Home » News and Views » Ian Pollard – More headwinds, volatility, weak & challenging markets and footfall

Ian Pollard – More headwinds, volatility, weak & challenging markets and footfall

Next plc NXT First half full price sales were up +4.5% on last year,. ahead of the +1.0% guidance given in January and the +2.2% given in May and even coming as a surprise to Next itself which admits that its performance was flattered by the unusually warm summer. The reality is that the market is still volatile and those headwinds continue to batter retailers in General. The even harsher truth is that over the past 10 years retail sales have fallen by 10% in whilst like-for-like sales are down by 32%. Next even admits that it does not know  what the high street will look like in 10 years’ time which means that future will involve a constant process of reinvention and experimentation in the hope that somewhere along the line, it will get things right.

Imperial Brands IMB updates that the business is performing well with the tobacco business delivering a much stronger second half and volumes for the full year outperforming the industry. Revenue growth will remain in line with previous guidance.

Card Factory plc CARD describes its interim results for the half year to 31st July as “solid”. Online sales growth was strong but like for like sales fell by 3.1%  hit by the usual disasters of a weak consumer environment, particularly challenging footfalls across the high street and those dreaded headwinds the effects of which are being mitigated through improved efficiency.Profit before tax and basic earnings per share grew by 17.2% and 17.1% respectively and the shareholders are of course being looked after with a special dividend of 5p per share on top of the maintained ordinary dividend of 2.9p.
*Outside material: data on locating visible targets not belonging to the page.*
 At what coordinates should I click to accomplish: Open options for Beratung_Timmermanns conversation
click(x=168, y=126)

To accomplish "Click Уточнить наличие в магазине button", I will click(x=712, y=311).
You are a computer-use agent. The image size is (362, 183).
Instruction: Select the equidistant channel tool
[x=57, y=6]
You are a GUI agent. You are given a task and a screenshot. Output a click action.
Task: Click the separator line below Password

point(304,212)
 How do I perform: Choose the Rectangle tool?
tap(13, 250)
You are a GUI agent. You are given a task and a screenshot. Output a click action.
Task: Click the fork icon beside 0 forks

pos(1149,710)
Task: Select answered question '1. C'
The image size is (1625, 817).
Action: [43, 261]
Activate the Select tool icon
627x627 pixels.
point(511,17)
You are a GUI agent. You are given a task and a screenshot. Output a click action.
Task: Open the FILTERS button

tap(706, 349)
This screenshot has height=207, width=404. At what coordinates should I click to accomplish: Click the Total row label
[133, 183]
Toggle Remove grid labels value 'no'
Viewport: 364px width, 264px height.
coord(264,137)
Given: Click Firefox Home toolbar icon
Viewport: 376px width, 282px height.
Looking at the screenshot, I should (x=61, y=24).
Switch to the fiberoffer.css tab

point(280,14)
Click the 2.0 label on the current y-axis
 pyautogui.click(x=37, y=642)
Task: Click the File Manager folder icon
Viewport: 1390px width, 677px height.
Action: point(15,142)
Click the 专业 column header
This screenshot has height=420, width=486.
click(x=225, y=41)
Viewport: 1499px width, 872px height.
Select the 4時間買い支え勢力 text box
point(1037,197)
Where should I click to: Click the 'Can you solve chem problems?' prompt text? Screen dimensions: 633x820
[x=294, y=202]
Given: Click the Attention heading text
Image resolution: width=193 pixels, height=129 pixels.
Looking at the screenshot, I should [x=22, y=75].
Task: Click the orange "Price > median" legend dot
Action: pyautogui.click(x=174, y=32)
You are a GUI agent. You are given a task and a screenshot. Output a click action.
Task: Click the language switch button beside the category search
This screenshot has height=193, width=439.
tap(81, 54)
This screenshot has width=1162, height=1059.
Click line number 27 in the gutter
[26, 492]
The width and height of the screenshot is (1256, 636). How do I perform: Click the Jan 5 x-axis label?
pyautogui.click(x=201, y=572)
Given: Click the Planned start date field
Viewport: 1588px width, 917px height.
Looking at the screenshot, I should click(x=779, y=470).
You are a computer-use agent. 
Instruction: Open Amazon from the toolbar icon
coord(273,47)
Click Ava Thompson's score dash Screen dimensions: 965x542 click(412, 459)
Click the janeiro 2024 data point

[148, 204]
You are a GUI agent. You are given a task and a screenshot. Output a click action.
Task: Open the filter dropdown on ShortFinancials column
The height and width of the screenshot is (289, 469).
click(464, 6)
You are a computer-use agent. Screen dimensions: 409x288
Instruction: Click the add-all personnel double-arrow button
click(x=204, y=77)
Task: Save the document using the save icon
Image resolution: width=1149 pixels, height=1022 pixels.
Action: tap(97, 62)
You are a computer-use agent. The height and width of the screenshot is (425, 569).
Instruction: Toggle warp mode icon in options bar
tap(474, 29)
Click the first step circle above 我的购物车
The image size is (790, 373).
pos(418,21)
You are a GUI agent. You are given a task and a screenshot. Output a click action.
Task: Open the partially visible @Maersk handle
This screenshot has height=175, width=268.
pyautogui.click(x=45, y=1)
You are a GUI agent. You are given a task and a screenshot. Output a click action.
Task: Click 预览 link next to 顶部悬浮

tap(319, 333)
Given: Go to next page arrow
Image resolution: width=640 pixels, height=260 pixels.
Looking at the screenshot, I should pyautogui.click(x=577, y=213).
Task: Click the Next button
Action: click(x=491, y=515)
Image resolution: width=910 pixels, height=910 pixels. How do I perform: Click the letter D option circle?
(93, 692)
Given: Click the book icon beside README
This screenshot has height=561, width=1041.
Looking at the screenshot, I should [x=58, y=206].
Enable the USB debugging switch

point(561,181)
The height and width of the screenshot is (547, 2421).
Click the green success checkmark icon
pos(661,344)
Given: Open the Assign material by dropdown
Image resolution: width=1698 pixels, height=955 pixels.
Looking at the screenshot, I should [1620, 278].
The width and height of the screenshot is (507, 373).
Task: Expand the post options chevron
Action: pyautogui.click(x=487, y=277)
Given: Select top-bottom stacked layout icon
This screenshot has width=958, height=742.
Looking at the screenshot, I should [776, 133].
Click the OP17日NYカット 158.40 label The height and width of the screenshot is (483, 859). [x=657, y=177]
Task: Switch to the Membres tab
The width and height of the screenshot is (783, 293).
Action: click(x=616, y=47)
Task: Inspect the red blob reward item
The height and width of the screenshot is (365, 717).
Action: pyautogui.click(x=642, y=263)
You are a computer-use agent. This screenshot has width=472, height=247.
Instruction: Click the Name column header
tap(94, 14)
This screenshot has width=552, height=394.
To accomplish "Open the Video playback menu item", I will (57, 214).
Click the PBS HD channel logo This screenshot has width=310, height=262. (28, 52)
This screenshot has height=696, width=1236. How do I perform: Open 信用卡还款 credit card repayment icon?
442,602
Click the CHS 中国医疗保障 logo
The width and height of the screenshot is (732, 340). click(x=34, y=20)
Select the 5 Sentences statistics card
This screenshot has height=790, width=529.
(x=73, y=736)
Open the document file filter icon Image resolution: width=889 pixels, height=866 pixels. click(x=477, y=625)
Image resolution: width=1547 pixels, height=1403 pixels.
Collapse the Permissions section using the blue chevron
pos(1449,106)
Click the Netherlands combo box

Harvey Nash Group HVN has now substantially completed its transformation programme and despite a weaker market, produced a robust performance in the half year to the 31st July. Gross profit rose by 7.2% and on a like for like basis was even stronger with a rise of 11.1%. Profit before tax increased by 19.2% and earnings per share by 22.6%.  The interim dividend is to be increased by 6.5% to 1.75p per share. All this, says the CEO, achieved in a challenging market with the UK business delivering a a robust performance and Vietnam performing strongly.